小説創作の、あらゆる場面で使える応用範囲の広い技法だ。
異世界転生なんて分かりやすい例だ。
異世界に転生しました。ここはどこだ? そこへ現れる異世界人。すると解説する必要が生じてくる。人間関係が構築され、物語が展開される。
異世界で常識が違うみたいなのも、水車理論で考えてみよう。
現代日本の倫理観と、異世界の倫理観。
転生したチートパワーと、異世界としては普通の戦闘力。
価値観の違うキャラ二人を用意すると自然、水車が回ってくれる。
これは短編のコツなのだけど。キャラを二人出すとやりやすい。
冒頭に主人公を出す。物語なのだから、何かしらのトラブルに巻き込まれているのではないだろうか。だが「僕は困っている」だけでは物語が回りにくい。

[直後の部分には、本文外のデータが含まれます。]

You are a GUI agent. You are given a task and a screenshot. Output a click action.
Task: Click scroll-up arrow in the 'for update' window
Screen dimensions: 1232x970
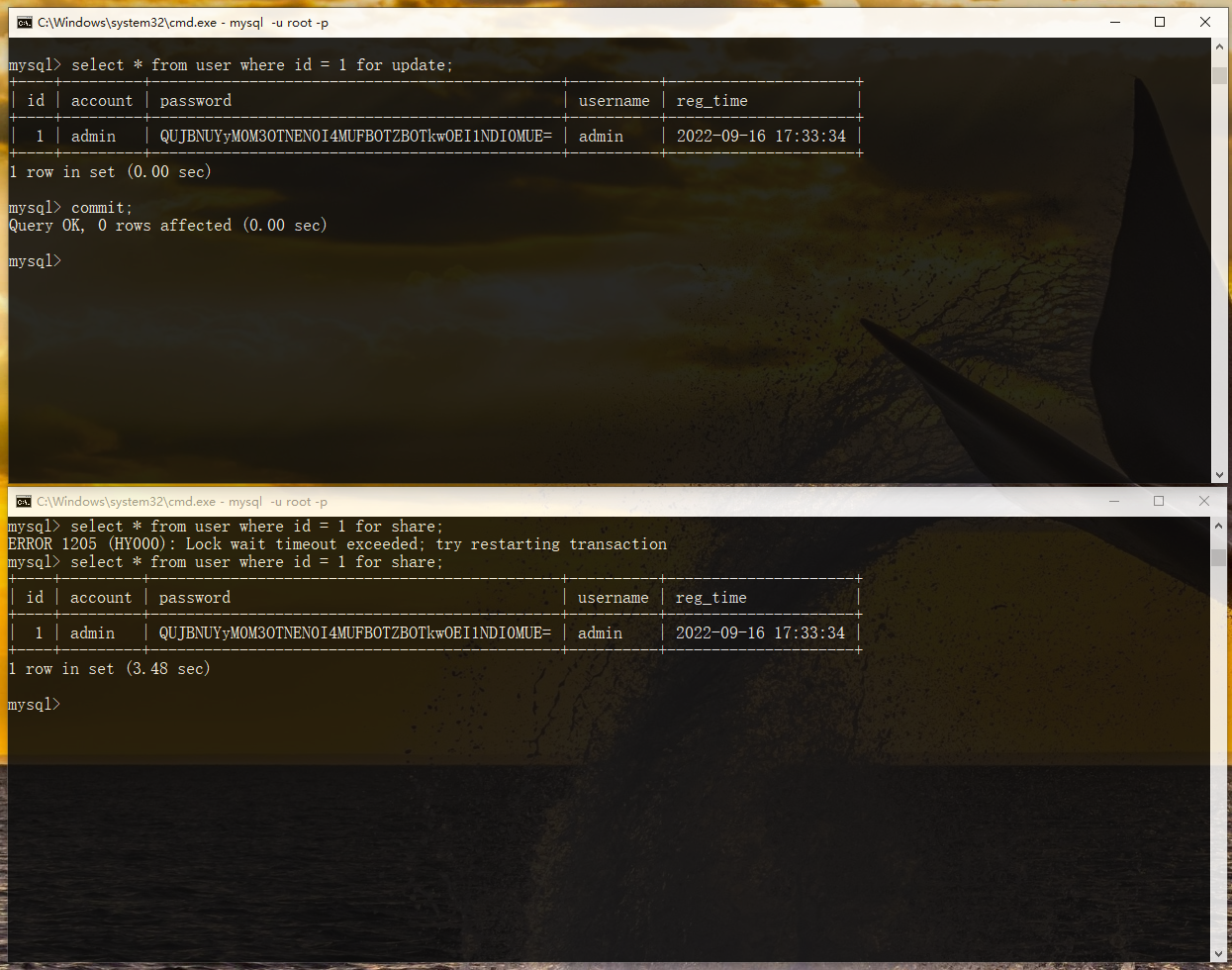pos(1219,48)
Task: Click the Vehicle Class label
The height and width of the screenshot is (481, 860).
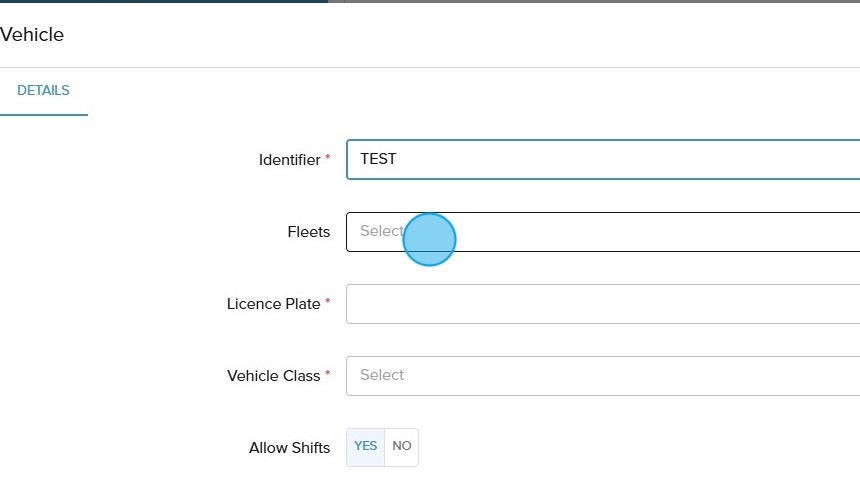Action: 273,376
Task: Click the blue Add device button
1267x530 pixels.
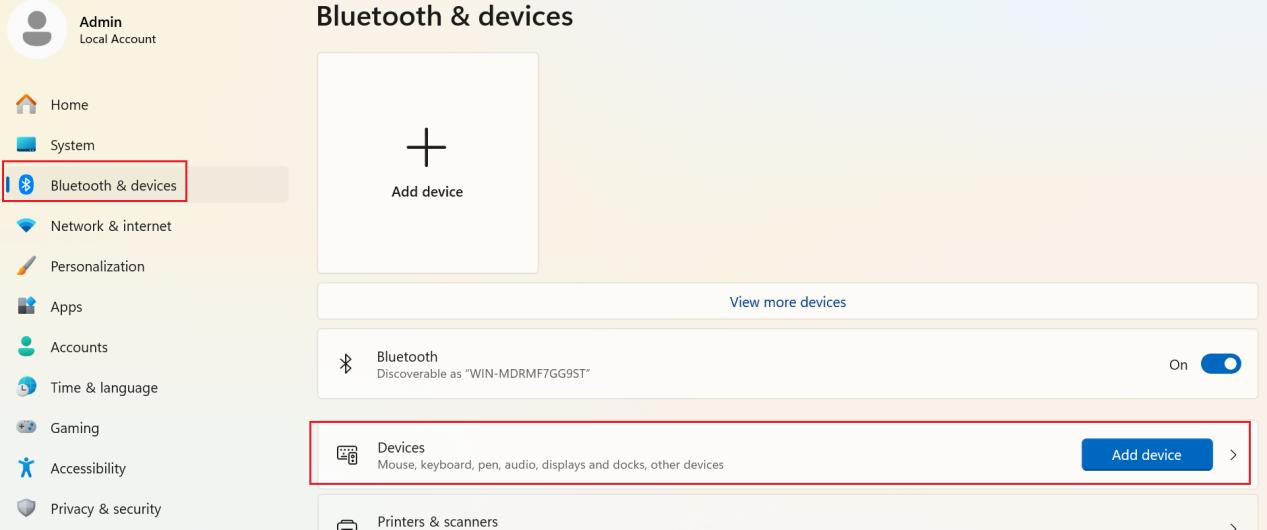Action: [x=1146, y=455]
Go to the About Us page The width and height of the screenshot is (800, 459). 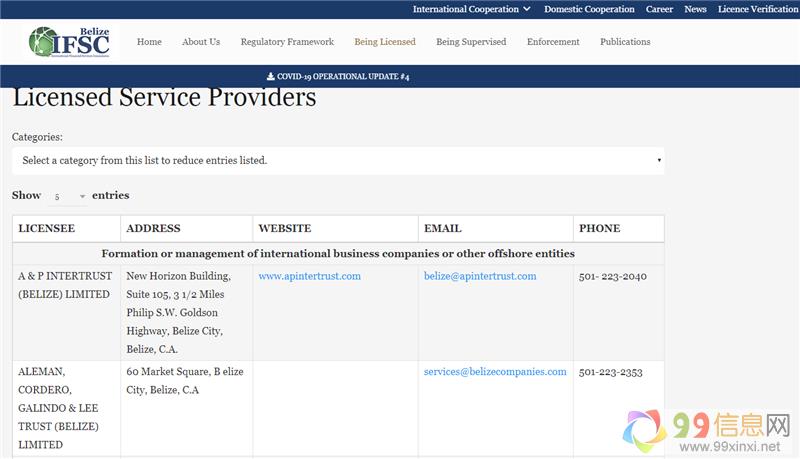201,42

そこへもう一人キャラを出して「どうしたの?」と質問させる。すると「実は……」と話が進行する。
この二人間の情報格差で、水車が回る。
また性格の差でも水車は回るだろう。
わかりやすい例がボケとツッコミ。ボケだけでは話が進みにくい。ツッコミに解説をしてやればいい。
片方がすぐ物事に頭を突っ込む性格で、すぐ事件を起こす。もう片方は慎重な性格。すると、どんな事件が起こったのか質問する。どんな物語なのかが分かる。
また片方が刑事、その相方が悪党のコンビなんて分かりやすい例だ。
共通した目的のため、互いに行動する。すると価値観の違いが生じる。摩擦が生じる。と同時に、互いが互いの影響を受ける。
ふたりの性格に変化が生じてゆく。その過程がドラマとなるだろう。
これはセリフ術にも繋がる。ずっと独り言で「私は世界の破滅を救うため旅をしている。世界の破滅とは」とかやると、いかにも間抜けだ。
聞き手を用意しよう。そして聞き手に「何のために旅をしてるの?」と質問させてやれば良いのだ。
というわけで、二人のキャラを用意する。二人のキャラには情報格差をつける。情報格差には性格の違いもつけてやる。すると互いの情報格差を埋めようと、水車は回る。
これでコントも作れるようになるはずだ。コントが作れるようになったら強いよー。
そしてファンタジーの世界設定にも水車理論は使える。
例えば「神と魔との戦争があります」だけでは、「ああ、また戦争という日常が続くのね」と物語が始まらない。
そこへ全くの異物を入れてやる。例えば「それ」を手に入れた方が戦争に勝てるとしよう。すると神と魔も戦争どころじゃなくなる。戦争するだけの毎日が終わる。
世界設定というのは、その世界における「日常」の話だ。対して物語においては「事件」を起こさないといけない。事件を起こして、日常を終わらせる。
その瞬間を描くからこそ、物語として記録する価値がある。
これはもちろん、ファミリードラマのような「ファンタジーではない」物語にも有効だ。
家族にはとある問題がある。そこへ何も知らない人が居候へ来た。すると情報格差ができる。ならば知る者から、知らない者へ解説しなければならない。
その過程で読者にも自然に、家族の問題が解説される。また秘められた問題が露わになることで、問題を解決する必要性が生じる。
ほら、これってどんな物語にも使えるテンプレートじゃないかな?
小説創作における、水車理論の応用範囲は広い。あなたもあなたの「水車」を見つけよう。
そこに物語が広がっているはずだから。